**PROVIDED PASSAGE**
The Sandringham Club is an entity I know very little about. Driving past its signposted corner on Beach Road I always thought that the emblem was the Prince of Wales Feather’s until I actually stopped to make out the letters themselves with the ‘S’ so curvaceous it may as well be a replica of Sabrina’s figure; boobs and bum equally as arresting from either side of her centre of gravity.
If you’ve heard of Sabrina (UK siren of the 50’s and 60’s) then you’re just the right age group for most of us who gathered at Michael Holland’s funeral 2 weeks ago.
Many members of the Sandringham Club were there …… as well as, I may add, most of Bayside; so popular and loved was this man.
Michael was Fairway’s Treasurer for a brief period. He had generously volunteered for (read been press-ganged into) the role and we were royally chuffed by this, knowing how many past community projects he had supported, including as a volunteer Finance Committee member at Star of the Sea College for years.
But in a cruel twist, within months, Michael was diagnosed with cancer and despite a valiant fight to the end, died in early July.
We gathered at Sacred Heart on a cold winter’s day, warmed by friendships and familiar faces all come to pay homage to Michael.
Some did not know him personally but knew family members well, others knew both. Many had fantastic memories and stories to tell.
A funeral is always full of sameness but equally, never the same as another. Michael had talked of his requests for the service only in general terms – no great shakes. His two dearly loved daughters Lizzie and Rachel read a poem as was his wish; they chose a well known Banjo Patterson piece full of imagery of Australian Bush Life. Michael loved his homeland and one of his greatest joys was to go fishing with friends or simply to jump in the car and travel to great places in Australia – many were the trips and friendships made.
We laughed at funny stories or photos – especially a shot of Michael exposing his derriere to the camera. (Well I think it was him, such rosey cheeks ……).
Father Frank spoke gently and sincerely; complete faith in God’s word a given. But he also mourned; Not just the priest who gives comfort but the Shepherd who, upon finding a lifeless lamb, weeps for its loss. For Michael was a loyal member of Sacred Heart’s Finance Committee and had worked with Father Frank and others to realize many dreams and jump the tricky hurdles which have faced the School and Church.
So we listened to this service; a paen for an ordinary man. Ordinary that is if success in business and friendships, love of family and huge service to one’s community is ordinary; the kind of ordinary we would all aspire to.

**SUPPLIED DATA**
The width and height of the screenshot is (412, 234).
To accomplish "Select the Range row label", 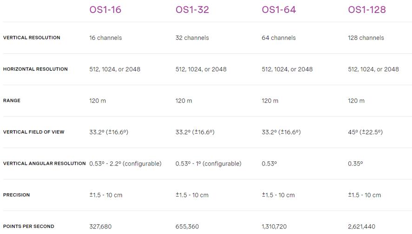I will 12,101.
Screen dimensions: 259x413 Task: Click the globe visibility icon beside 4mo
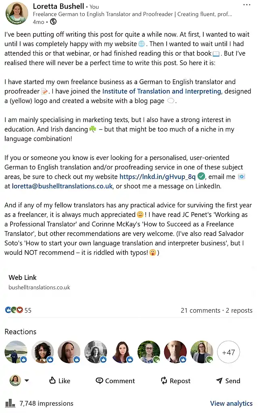[53, 22]
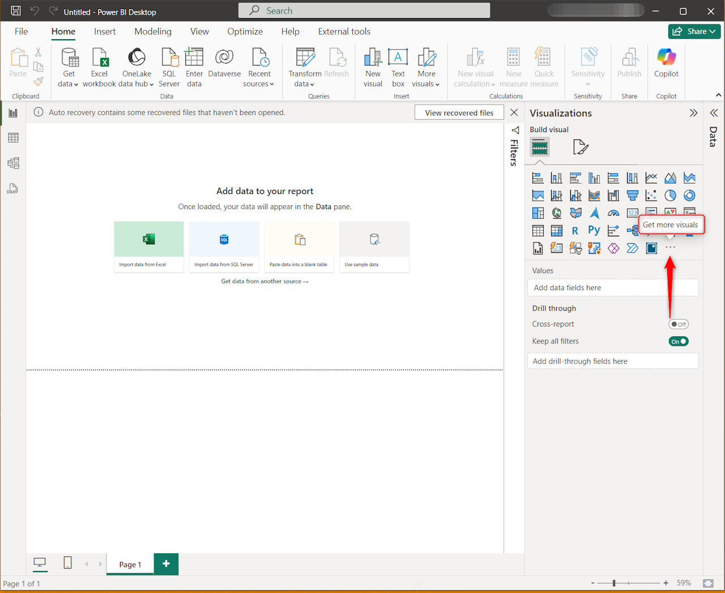Click the Excel workbook icon in ribbon

click(99, 58)
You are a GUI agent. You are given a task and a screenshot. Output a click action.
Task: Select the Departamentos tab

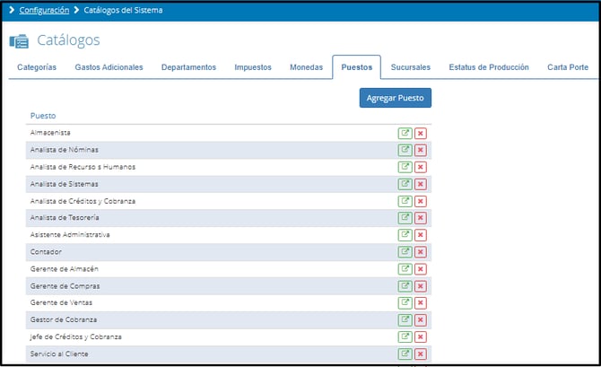pyautogui.click(x=188, y=67)
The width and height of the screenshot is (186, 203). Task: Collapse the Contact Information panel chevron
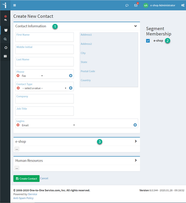[x=136, y=26]
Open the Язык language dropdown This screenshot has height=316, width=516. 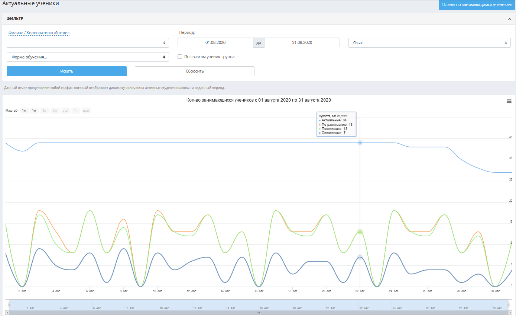(429, 43)
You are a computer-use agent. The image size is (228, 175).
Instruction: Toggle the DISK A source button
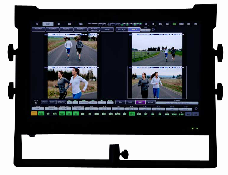134,29
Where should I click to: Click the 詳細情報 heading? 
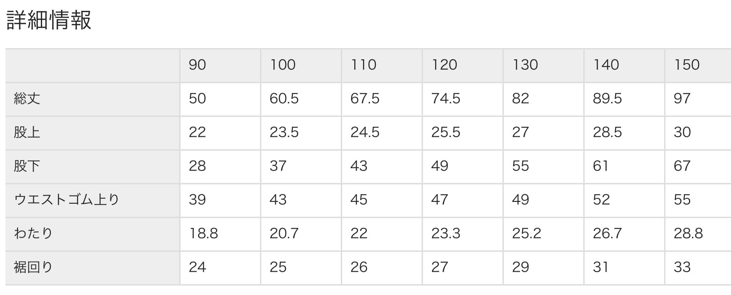(49, 19)
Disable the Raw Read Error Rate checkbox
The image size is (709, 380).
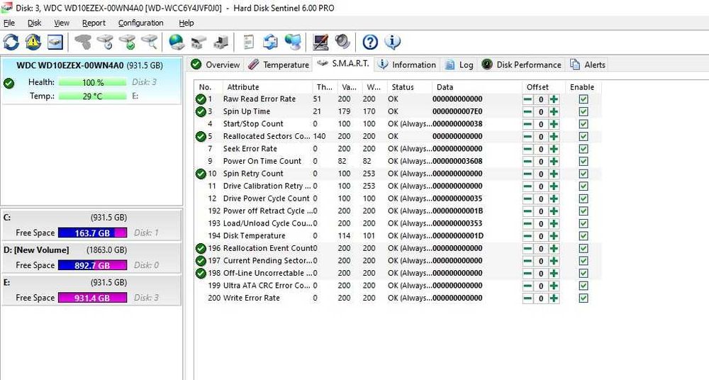coord(584,99)
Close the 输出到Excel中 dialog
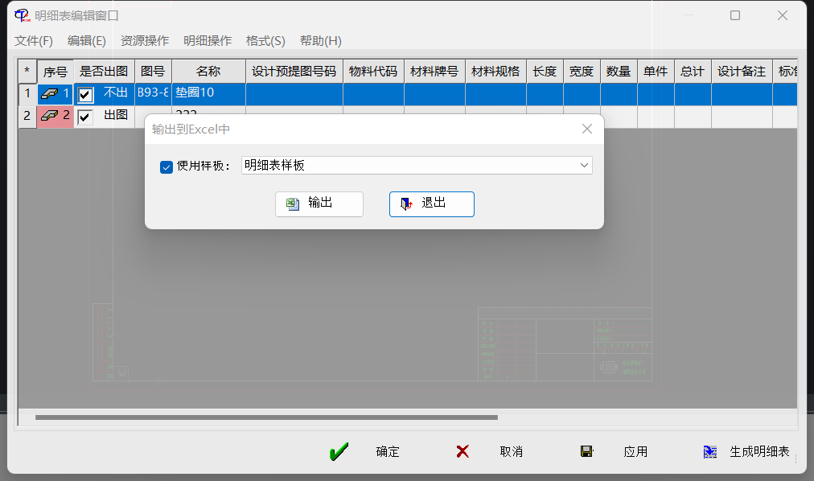Viewport: 814px width, 481px height. pos(587,129)
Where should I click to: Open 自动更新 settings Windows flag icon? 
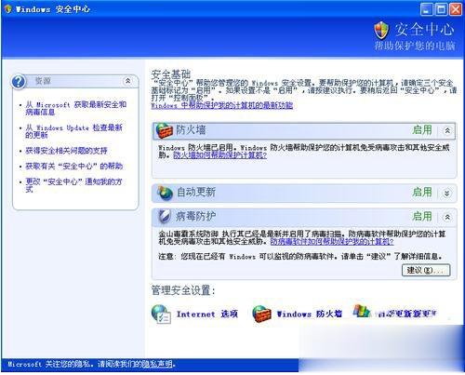point(362,311)
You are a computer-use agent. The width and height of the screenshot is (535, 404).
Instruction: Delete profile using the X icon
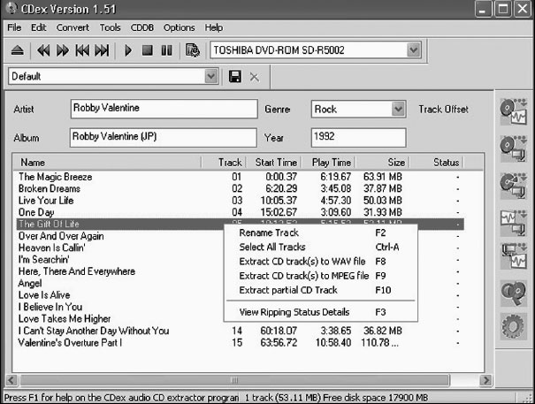255,77

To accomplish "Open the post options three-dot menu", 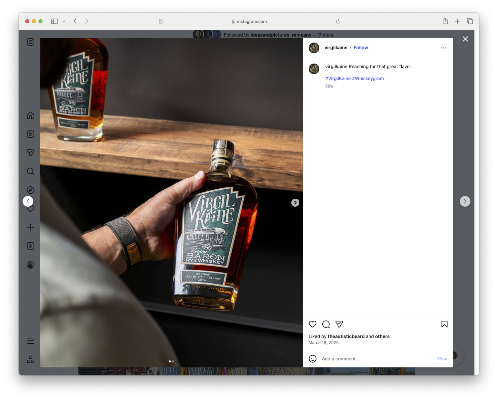I will pyautogui.click(x=444, y=48).
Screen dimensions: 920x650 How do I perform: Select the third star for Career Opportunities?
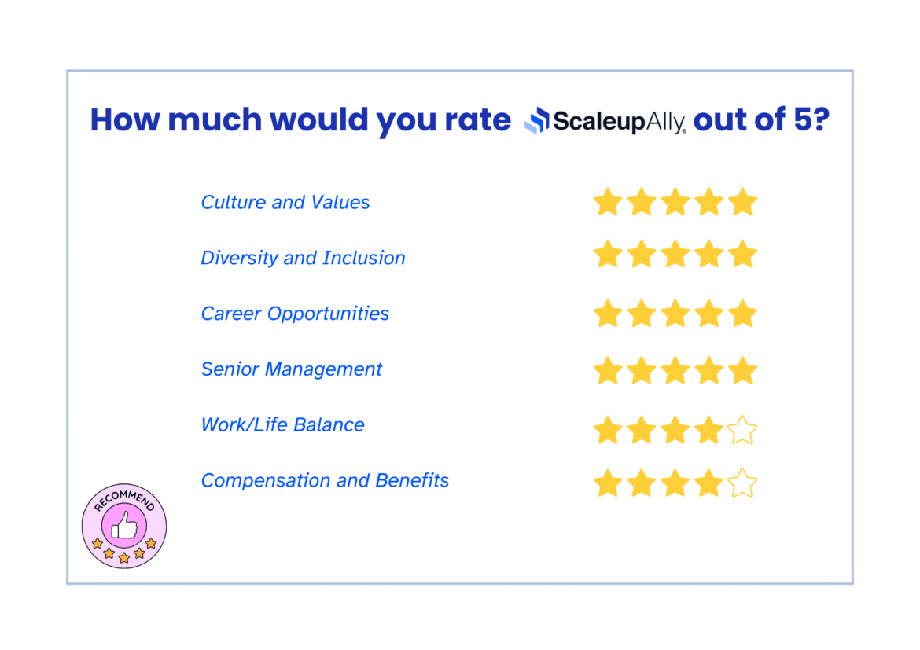pyautogui.click(x=675, y=314)
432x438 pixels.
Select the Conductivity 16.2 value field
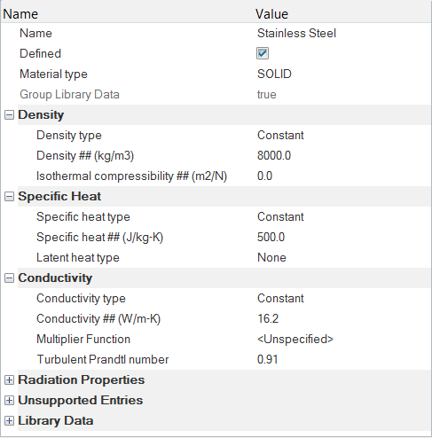point(342,319)
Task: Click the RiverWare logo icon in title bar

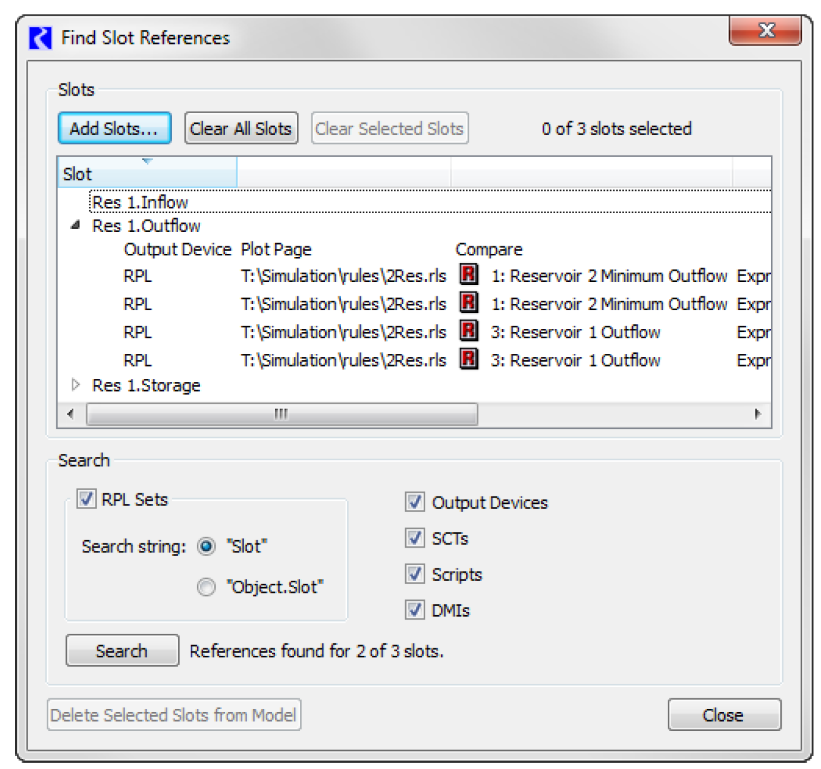Action: [x=41, y=38]
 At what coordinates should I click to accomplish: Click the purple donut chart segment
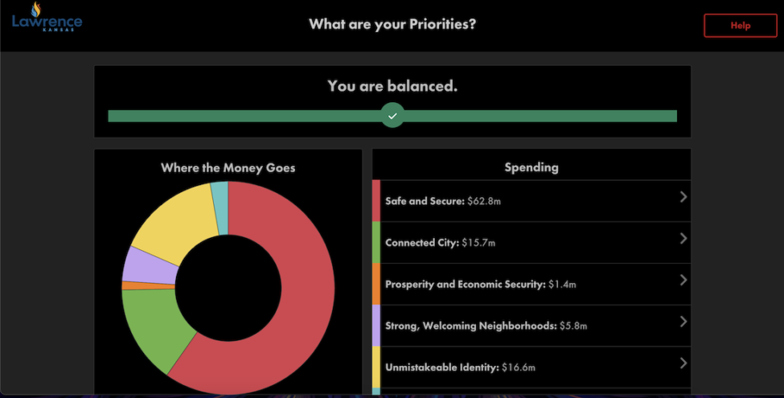(x=147, y=265)
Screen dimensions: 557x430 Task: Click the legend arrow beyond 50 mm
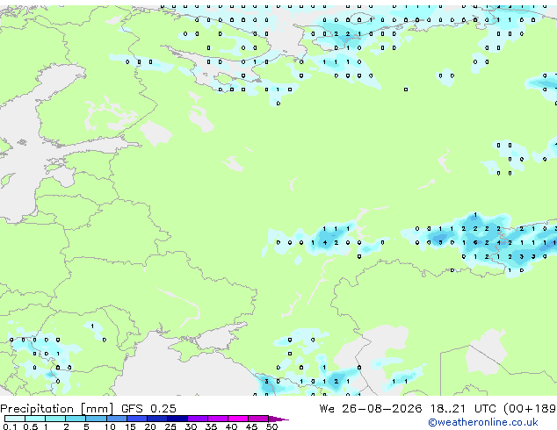[279, 419]
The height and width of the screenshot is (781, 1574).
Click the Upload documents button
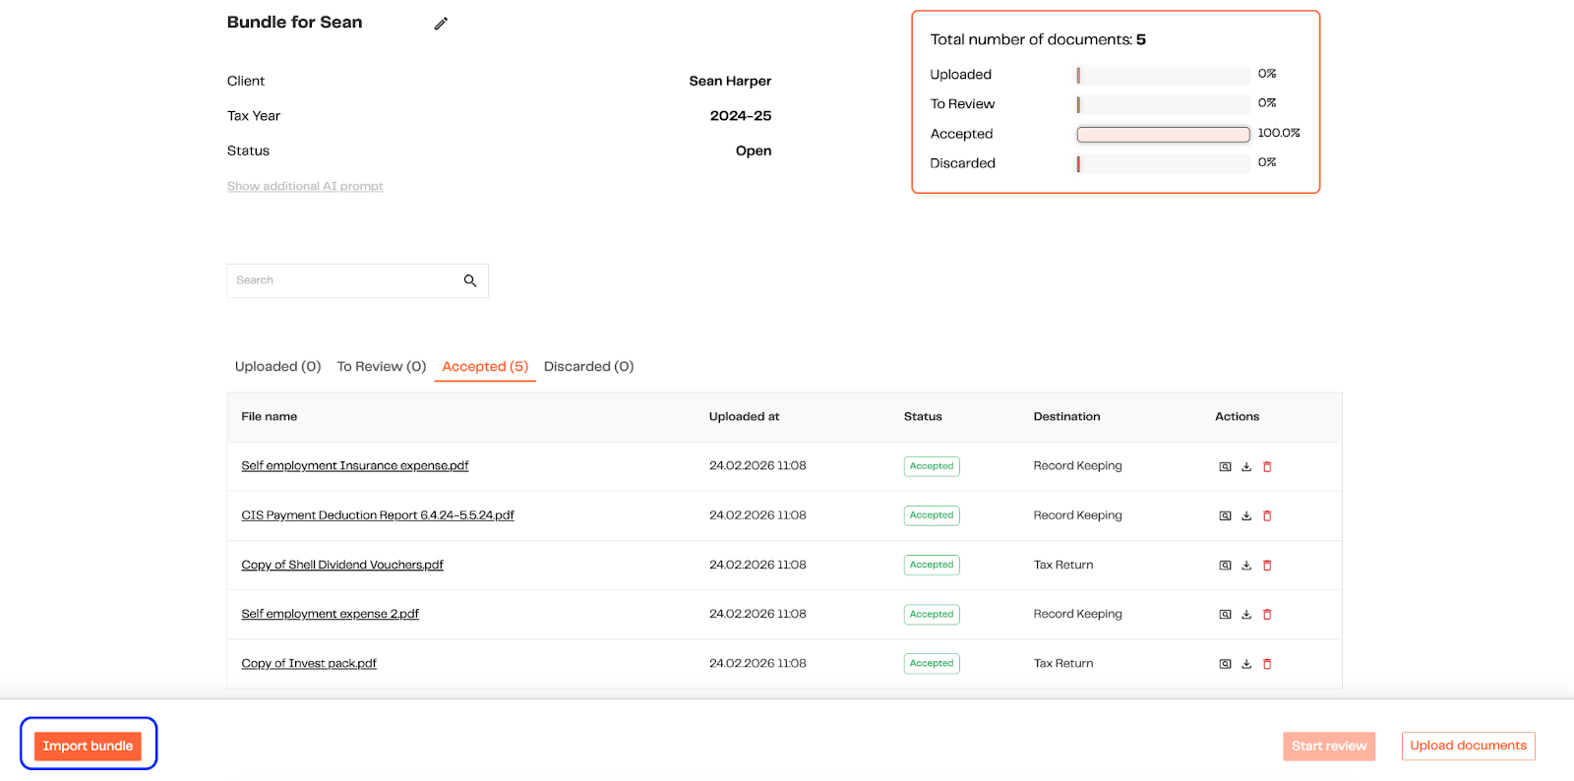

**WHAT YOU NEED TO DO**
In the tribute to Michael Holland, which of his family members read a poem at his funeral?

**RESPONSE TO THIS EXERCISE**
His two daughters, Lizzie and Rachel.